Dr. Witten and other physicists used to think this conundrum "would
somehow go away." Something was missing in physicists' understanding
of physics, the logic went. The constant was really zero for deep
reasons that, when revealed, would lead physicists closer to an
understanding of what they call "the vacuum," that is to say, the
structure of reality.
"It seems now that the answer is not really zero," Dr. Witten said.
Requiem for a Dream
Einstein's constant is the most economical explanation for dark
energy, Dr. Witten said. The others, involving new force fields or
tinkering with Einstein's gravity, are hard to make work and raise
more questions than they answer. But if dark energy is the
cosmological constant, it is smaller than predicted by a shocking
factor of 10^60. No fundamental principles can explain why
Einstein's constant, or any physical parameter, could be so small
without being zero, Dr. Witten said. Zero can be a fundamental
number, he said, but not a 1 with 59 zeroes between it and the
decimal point.
As a result, he said, maybe physicists should give up trying to
explain that number and look instead for a theory that generates all
kinds of universes, a so-called multiverse.

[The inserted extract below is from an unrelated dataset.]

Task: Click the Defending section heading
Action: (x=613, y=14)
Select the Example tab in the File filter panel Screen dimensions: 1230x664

That idea has been given mathematical form by string theory, which
portrays the constituents of nature as tiny wriggling strings, an
elegant idea that in principle explains all the forces of nature but
in practice leads to at least 10^500 potential universes.
This maze was an embarrassment for string theory. As Dr. Witten, one
of the leaders of the field, said, "I am tempted to say this was an
embarrassment of my youth."
"Who needs that mess?" he recalled thinking. "There is just one
world we live in."
Now, Dr. Witten allowed, dark energy might have transformed this
fecundity from a vice into a virtue, a way to generate universes
where you can find any cosmological constant you want. We just live
in one where life is possible, just as fish only live in water.

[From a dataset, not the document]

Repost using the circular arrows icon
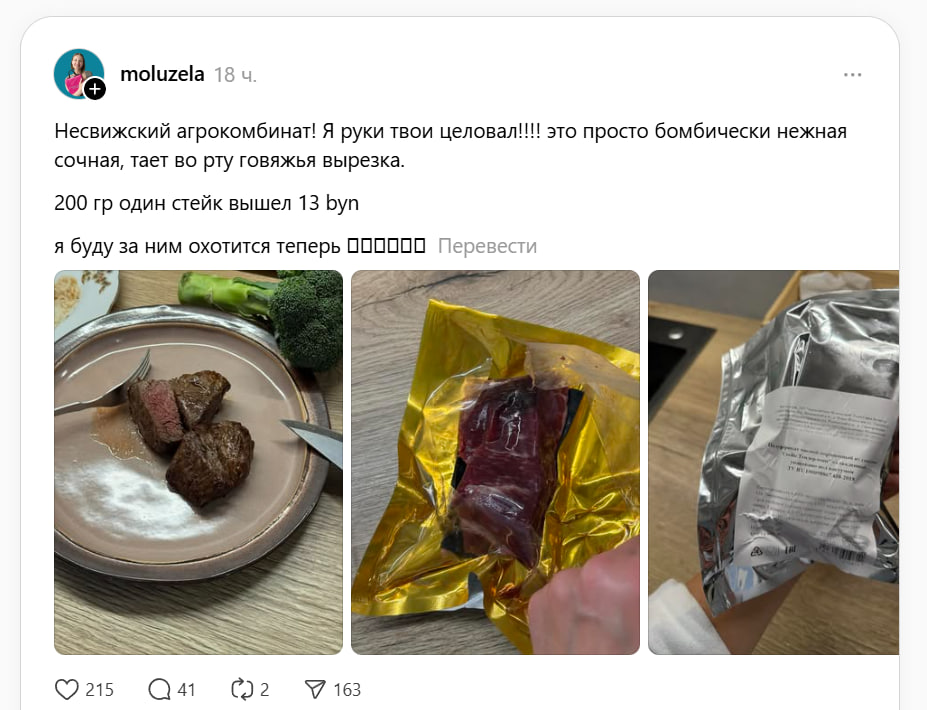pyautogui.click(x=242, y=689)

"This interpretation of string theory might be close to the truth,"
Dr. Witten said. But that truth comes at a cost.
"Before the discovery of the dark energy, quantum physicists tended
to assume that the `vacuum' we live in has some deep meaning that
reflects nature's deepest secrets," Dr. Witten said. But if ours is
only one of a zillion in a haystack, there is nothing special about
it, no secret to be found.
It could still turn out that dark energy is some as-yet-undiscovered
"fifth force," say, or the result of not understanding gravity. In
that case, Dr. Witten said, "All the old viewpoints would be
correct," and physicists could go back to dreaming of a final
theory.
"I'd be happy if that happened," he said. "Our reward would be to go
back to where we were, not understanding the cosmological constant."
The notion that there are a zillion universes, whose individual
properties are just a cosmic dice throw, is a story that has been
told before and "raises the blood pressure of many physicists
seriously," as Dr. Livio put it. But the idea has rarely been
mentioned by Dr. Witten, who is seen in the community as a symbol of
the old Einsteinian ideal.
Dr. Witten said he was just doing his duty to explain what dark
energy meant to physics.
"As for how I feel personally, I am not sure what to say," he said
in an e-mail message. "I wasn't terribly enthusiastic the first, or
even second, time I heard the proposal of a multiverse. But none of
us were consulted when the universe was created."
Astronomy of the Invisible
The trouble started in 1998 when two competing teams of astronomers,
one led by Saul Perlmutter of the Lawrence Berkeley National
Laboratory in California and the other by Brian Schmidt of the
Australian National University, discovered that the expansion of the
universe was inexplicably accelerating.
Both teams were using a kind of exploding star known as a Type 1a
supernova as standard candles -- objects whose distance can be
inferred from their apparent brightness and a few other tricks of
the trade -- to investigate the history and fate of the universe.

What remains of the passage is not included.